::: 주어진 항목
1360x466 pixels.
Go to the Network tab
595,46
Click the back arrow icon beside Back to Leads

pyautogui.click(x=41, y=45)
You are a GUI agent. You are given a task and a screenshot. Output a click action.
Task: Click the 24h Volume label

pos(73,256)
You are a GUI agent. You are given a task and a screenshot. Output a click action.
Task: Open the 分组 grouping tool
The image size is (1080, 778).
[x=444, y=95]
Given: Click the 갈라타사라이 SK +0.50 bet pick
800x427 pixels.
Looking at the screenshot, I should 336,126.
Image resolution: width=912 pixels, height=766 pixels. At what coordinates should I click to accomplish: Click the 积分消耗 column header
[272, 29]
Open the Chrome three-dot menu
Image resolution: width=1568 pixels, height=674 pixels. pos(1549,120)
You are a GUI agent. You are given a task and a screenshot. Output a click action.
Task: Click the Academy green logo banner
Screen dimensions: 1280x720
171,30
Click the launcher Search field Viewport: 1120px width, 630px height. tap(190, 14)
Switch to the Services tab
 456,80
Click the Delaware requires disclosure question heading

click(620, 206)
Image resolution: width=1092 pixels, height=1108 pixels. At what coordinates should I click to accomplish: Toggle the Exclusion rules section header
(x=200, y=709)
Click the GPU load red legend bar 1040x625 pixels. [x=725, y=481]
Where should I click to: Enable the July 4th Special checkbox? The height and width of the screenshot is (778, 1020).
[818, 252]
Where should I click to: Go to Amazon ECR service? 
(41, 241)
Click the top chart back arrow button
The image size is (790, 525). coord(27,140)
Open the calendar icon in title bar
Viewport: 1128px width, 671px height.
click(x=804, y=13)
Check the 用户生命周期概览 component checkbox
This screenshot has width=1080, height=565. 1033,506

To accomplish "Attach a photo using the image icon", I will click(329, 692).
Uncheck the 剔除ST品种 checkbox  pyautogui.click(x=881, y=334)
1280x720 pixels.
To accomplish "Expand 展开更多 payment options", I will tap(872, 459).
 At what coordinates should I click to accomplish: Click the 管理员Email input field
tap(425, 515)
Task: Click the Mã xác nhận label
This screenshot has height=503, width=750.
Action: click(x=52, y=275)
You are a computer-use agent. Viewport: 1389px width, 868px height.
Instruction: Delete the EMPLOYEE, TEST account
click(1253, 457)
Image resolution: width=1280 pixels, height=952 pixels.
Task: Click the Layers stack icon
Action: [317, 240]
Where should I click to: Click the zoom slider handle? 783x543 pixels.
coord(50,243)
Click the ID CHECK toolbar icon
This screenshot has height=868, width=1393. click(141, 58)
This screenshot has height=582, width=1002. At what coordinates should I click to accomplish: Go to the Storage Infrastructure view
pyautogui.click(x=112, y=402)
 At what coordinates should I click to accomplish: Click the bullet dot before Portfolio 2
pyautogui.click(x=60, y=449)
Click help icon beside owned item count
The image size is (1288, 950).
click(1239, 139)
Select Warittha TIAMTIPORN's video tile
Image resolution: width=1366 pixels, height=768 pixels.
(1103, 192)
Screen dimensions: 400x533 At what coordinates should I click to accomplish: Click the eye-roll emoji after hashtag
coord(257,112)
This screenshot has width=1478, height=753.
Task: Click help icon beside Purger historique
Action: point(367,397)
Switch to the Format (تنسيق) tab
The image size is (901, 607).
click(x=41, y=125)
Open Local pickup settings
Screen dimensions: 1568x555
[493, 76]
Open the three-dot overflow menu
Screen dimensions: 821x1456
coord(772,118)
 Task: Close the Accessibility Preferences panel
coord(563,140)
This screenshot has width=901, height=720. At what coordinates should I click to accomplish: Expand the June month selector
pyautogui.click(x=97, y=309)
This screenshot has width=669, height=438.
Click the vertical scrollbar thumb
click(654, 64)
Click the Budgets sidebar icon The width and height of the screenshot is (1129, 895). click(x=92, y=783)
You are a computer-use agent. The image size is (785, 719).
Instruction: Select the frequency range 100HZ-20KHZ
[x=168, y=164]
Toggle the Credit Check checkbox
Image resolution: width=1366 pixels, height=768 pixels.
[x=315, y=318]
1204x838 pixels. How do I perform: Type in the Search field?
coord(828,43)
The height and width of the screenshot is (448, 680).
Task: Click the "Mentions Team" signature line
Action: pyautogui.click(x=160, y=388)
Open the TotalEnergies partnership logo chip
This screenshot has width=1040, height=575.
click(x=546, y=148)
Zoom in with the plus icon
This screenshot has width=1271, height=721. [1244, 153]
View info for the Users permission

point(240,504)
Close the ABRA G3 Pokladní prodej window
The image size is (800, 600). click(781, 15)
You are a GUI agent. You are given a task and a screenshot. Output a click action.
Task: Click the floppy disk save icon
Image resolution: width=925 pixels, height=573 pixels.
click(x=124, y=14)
::::::
• **과제 안내**:
위 데이터 전체에서 "GUI agent"을(를) "UI agent"(으)로 바꾸어 다시 적으세요. 다른 부분은 그대로 두세요.

• **완성된 답안**:
1360x466 pixels.
Go to the Network tab
595,46
Click the back arrow icon beside Back to Leads

pyautogui.click(x=41, y=45)
You are a UI agent. You are given a task and a screenshot. Output a click action.
Task: Click the 24h Volume label

pos(73,256)
You are a UI agent. You are given a task and a screenshot. Output a click action.
Task: Open the 分组 grouping tool
The image size is (1080, 778).
[x=444, y=95]
Given: Click the 갈라타사라이 SK +0.50 bet pick
800x427 pixels.
Looking at the screenshot, I should 336,126.
Image resolution: width=912 pixels, height=766 pixels. At what coordinates should I click to accomplish: Click the 积分消耗 column header
[272, 29]
Open the Chrome three-dot menu
Image resolution: width=1568 pixels, height=674 pixels. pos(1549,120)
You are a UI agent. You are given a task and a screenshot. Output a click action.
Task: Click the Academy green logo banner
Screen dimensions: 1280x720
171,30
Click the launcher Search field Viewport: 1120px width, 630px height. tap(190, 14)
Switch to the Services tab
 456,80
Click the Delaware requires disclosure question heading

click(620, 206)
Image resolution: width=1092 pixels, height=1108 pixels. At what coordinates should I click to accomplish: Toggle the Exclusion rules section header
(x=200, y=709)
Click the GPU load red legend bar 1040x625 pixels. [x=725, y=481]
Where should I click to: Enable the July 4th Special checkbox? The height and width of the screenshot is (778, 1020).
[818, 252]
Where should I click to: Go to Amazon ECR service? 
(41, 241)
Click the top chart back arrow button
The image size is (790, 525). coord(27,140)
Open the calendar icon in title bar
Viewport: 1128px width, 671px height.
click(x=804, y=13)
Check the 用户生命周期概览 component checkbox
This screenshot has width=1080, height=565. 1033,506

To accomplish "Attach a photo using the image icon", I will click(329, 692).
Uncheck the 剔除ST品种 checkbox  pyautogui.click(x=881, y=334)
1280x720 pixels.
To accomplish "Expand 展开更多 payment options", I will tap(872, 459).
 At what coordinates should I click to accomplish: Click the 管理员Email input field
tap(425, 515)
Task: Click the Mã xác nhận label
This screenshot has height=503, width=750.
Action: click(x=52, y=275)
You are a computer-use agent. Viewport: 1389px width, 868px height.
Instruction: Delete the EMPLOYEE, TEST account
click(1253, 457)
Image resolution: width=1280 pixels, height=952 pixels.
Task: Click the Layers stack icon
Action: [317, 240]
Where should I click to: Click the zoom slider handle? 783x543 pixels.
coord(50,243)
Click the ID CHECK toolbar icon
This screenshot has height=868, width=1393. click(141, 58)
This screenshot has height=582, width=1002. At what coordinates should I click to accomplish: Go to the Storage Infrastructure view
pyautogui.click(x=112, y=402)
 At what coordinates should I click to accomplish: Click the bullet dot before Portfolio 2
pyautogui.click(x=60, y=449)
Click help icon beside owned item count
The image size is (1288, 950).
click(1239, 139)
Select Warittha TIAMTIPORN's video tile
Image resolution: width=1366 pixels, height=768 pixels.
(1103, 192)
Screen dimensions: 400x533 At what coordinates should I click to accomplish: Click the eye-roll emoji after hashtag
coord(257,112)
This screenshot has width=1478, height=753.
Task: Click help icon beside Purger historique
Action: point(367,397)
Switch to the Format (تنسيق) tab
The image size is (901, 607).
click(x=41, y=125)
Open Local pickup settings
Screen dimensions: 1568x555
[493, 76]
Open the three-dot overflow menu
Screen dimensions: 821x1456
coord(772,118)
 Task: Close the Accessibility Preferences panel
coord(563,140)
This screenshot has width=901, height=720. At what coordinates should I click to accomplish: Expand the June month selector
pyautogui.click(x=97, y=309)
This screenshot has width=669, height=438.
Click the vertical scrollbar thumb
click(654, 64)
Click the Budgets sidebar icon The width and height of the screenshot is (1129, 895). click(x=92, y=783)
You are a computer-use agent. The image size is (785, 719).
Instruction: Select the frequency range 100HZ-20KHZ
[x=168, y=164]
Toggle the Credit Check checkbox
Image resolution: width=1366 pixels, height=768 pixels.
[x=315, y=318]
1204x838 pixels. How do I perform: Type in the Search field?
coord(828,43)
The height and width of the screenshot is (448, 680).
Task: Click the "Mentions Team" signature line
Action: pyautogui.click(x=160, y=388)
Open the TotalEnergies partnership logo chip
This screenshot has width=1040, height=575.
click(x=546, y=148)
Zoom in with the plus icon
This screenshot has width=1271, height=721. [1244, 153]
View info for the Users permission

point(240,504)
Close the ABRA G3 Pokladní prodej window
The image size is (800, 600). click(781, 15)
You are a UI agent. You are given a task and a screenshot. Output a click action.
Task: Click the floppy disk save icon
Image resolution: width=925 pixels, height=573 pixels.
click(x=124, y=14)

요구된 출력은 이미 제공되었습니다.